The task: Transcribe word for word each line from the one containing "Given: Cancel the Settings dialog" to the final line of the data, both included. Skip the pictures.

Source data:
Segment Open

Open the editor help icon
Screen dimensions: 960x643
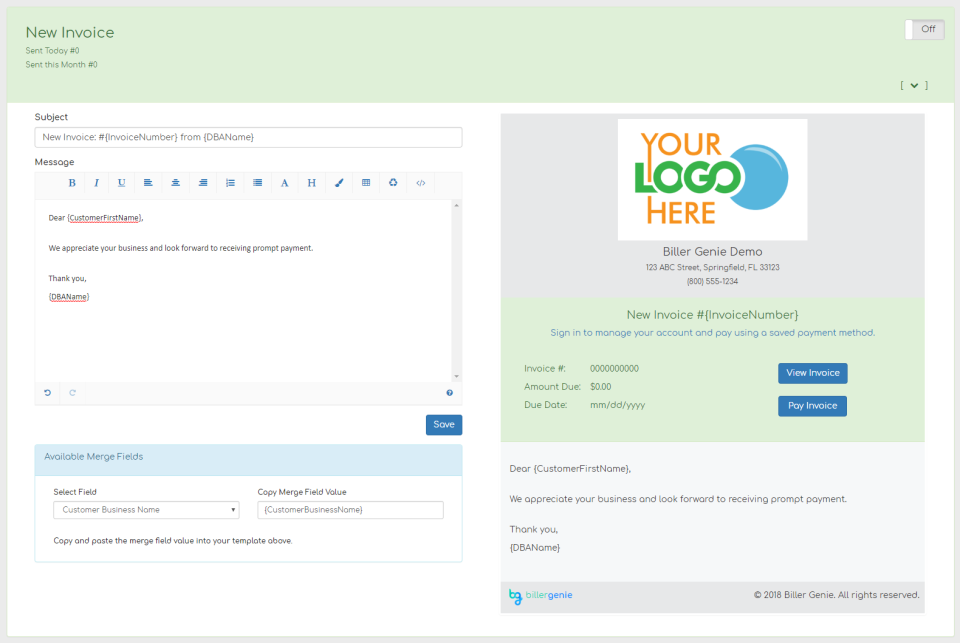pyautogui.click(x=450, y=393)
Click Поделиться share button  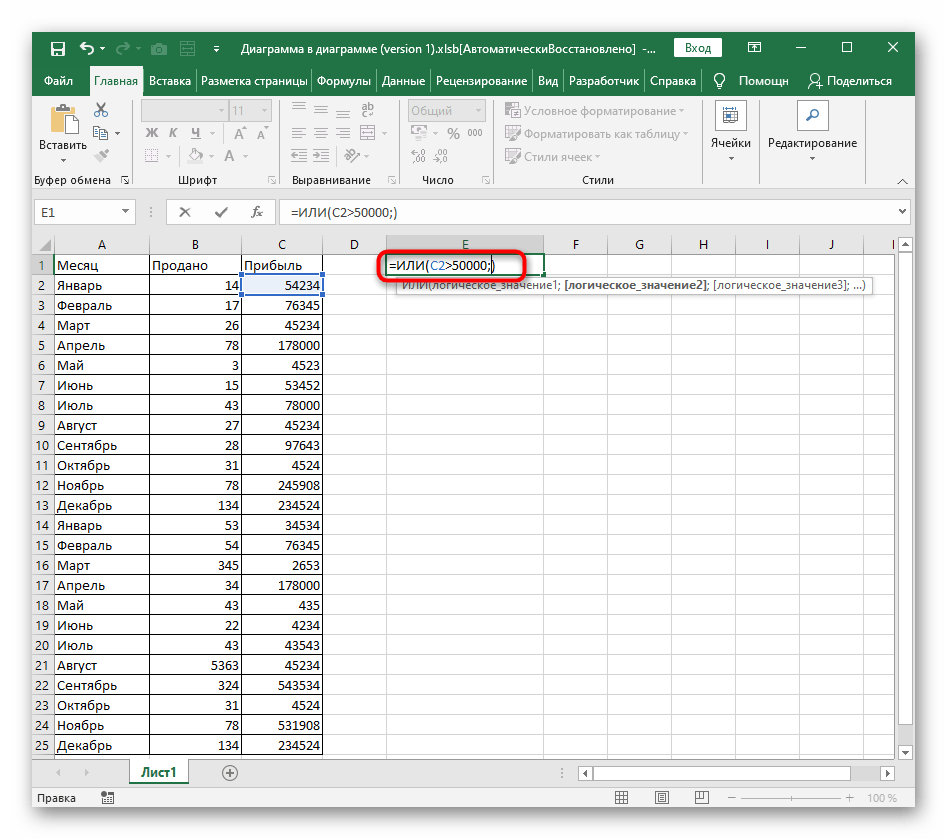click(x=850, y=81)
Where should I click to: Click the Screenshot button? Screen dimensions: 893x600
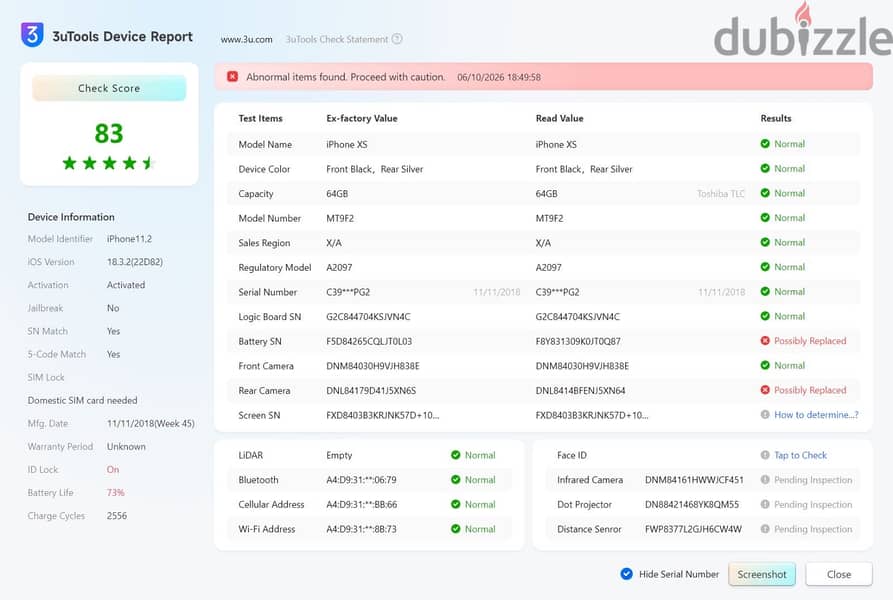click(761, 574)

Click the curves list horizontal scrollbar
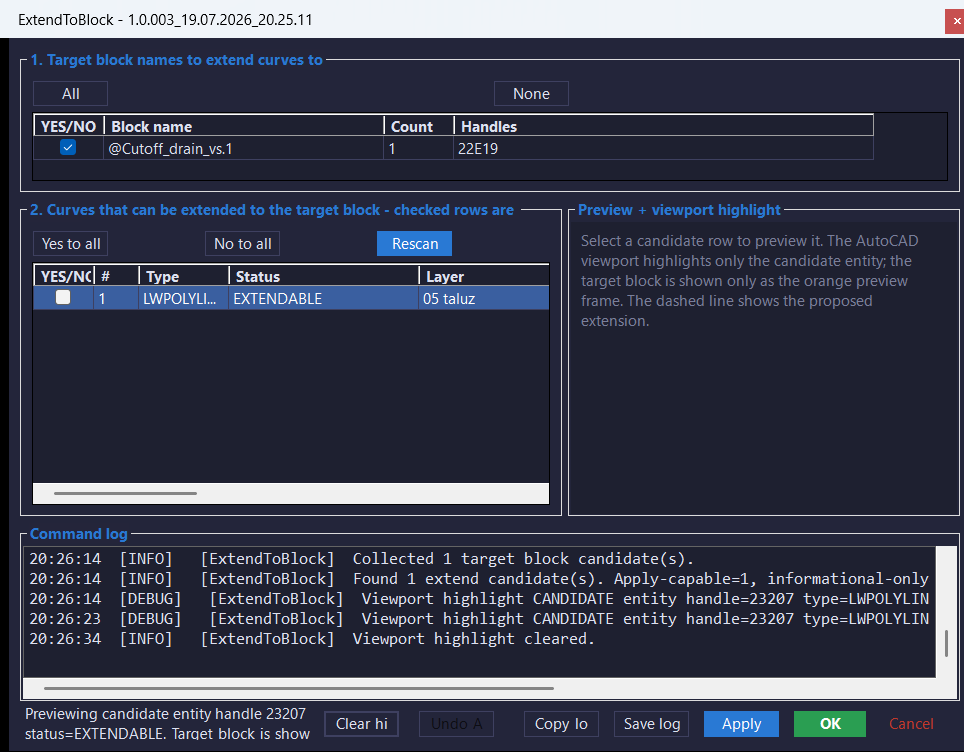click(x=125, y=493)
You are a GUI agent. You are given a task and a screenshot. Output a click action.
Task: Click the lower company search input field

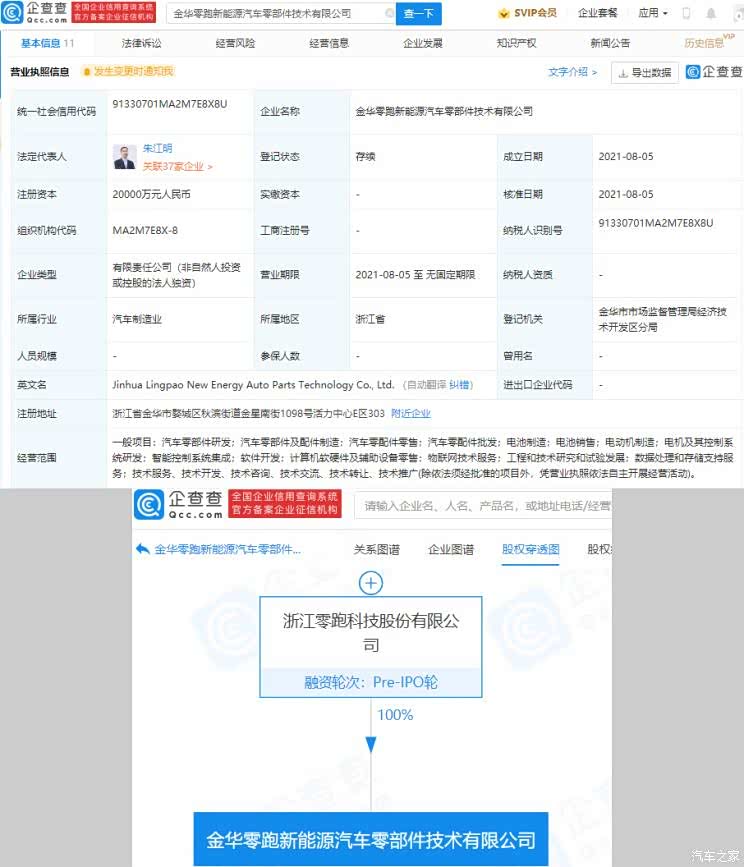(483, 506)
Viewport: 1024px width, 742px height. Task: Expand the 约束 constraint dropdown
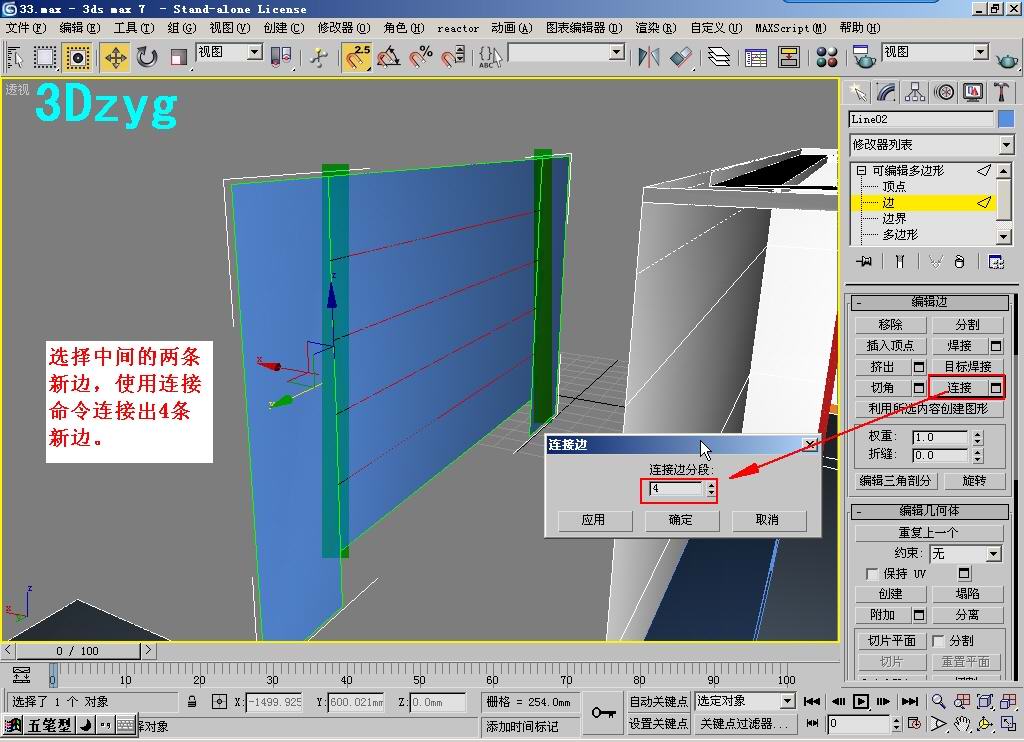(992, 554)
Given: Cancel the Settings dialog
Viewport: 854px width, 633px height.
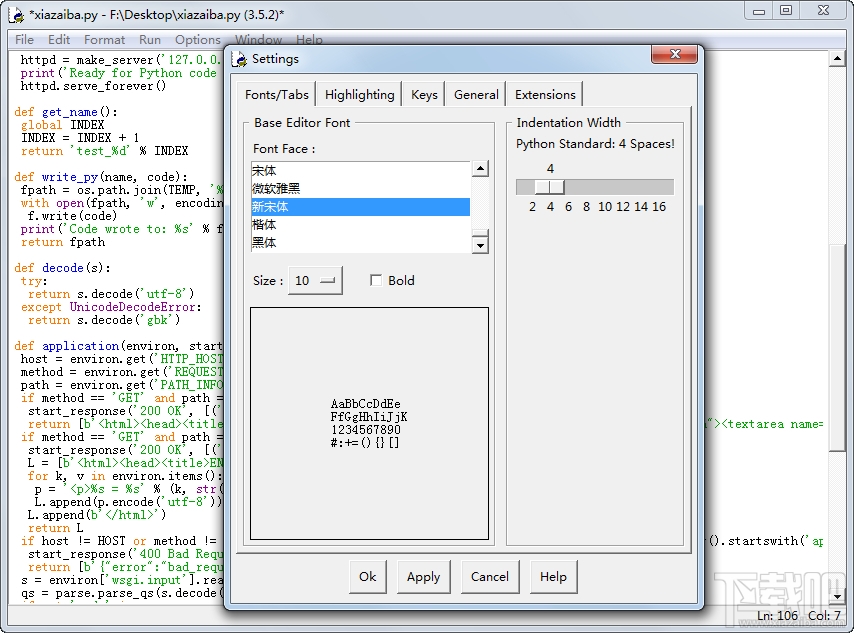Looking at the screenshot, I should coord(489,577).
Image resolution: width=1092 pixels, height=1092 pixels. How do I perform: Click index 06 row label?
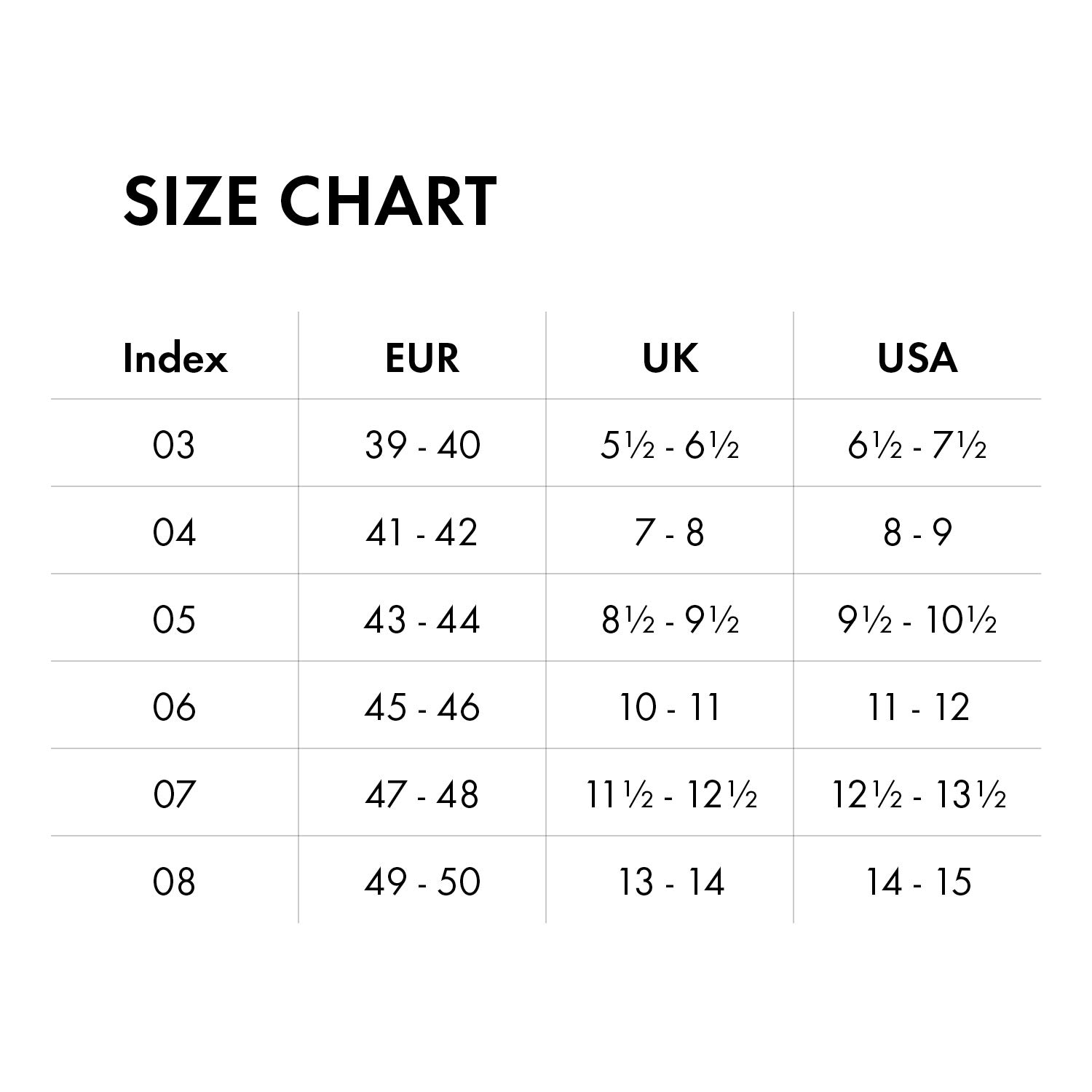pos(174,707)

Segment Closed

Answer box:
Given: Cancel the Settings dialog
Viewport: 854px width, 633px height.
Looking at the screenshot, I should coord(489,577).
Image resolution: width=1092 pixels, height=1092 pixels. How do I perform: Click index 06 row label?
pos(174,707)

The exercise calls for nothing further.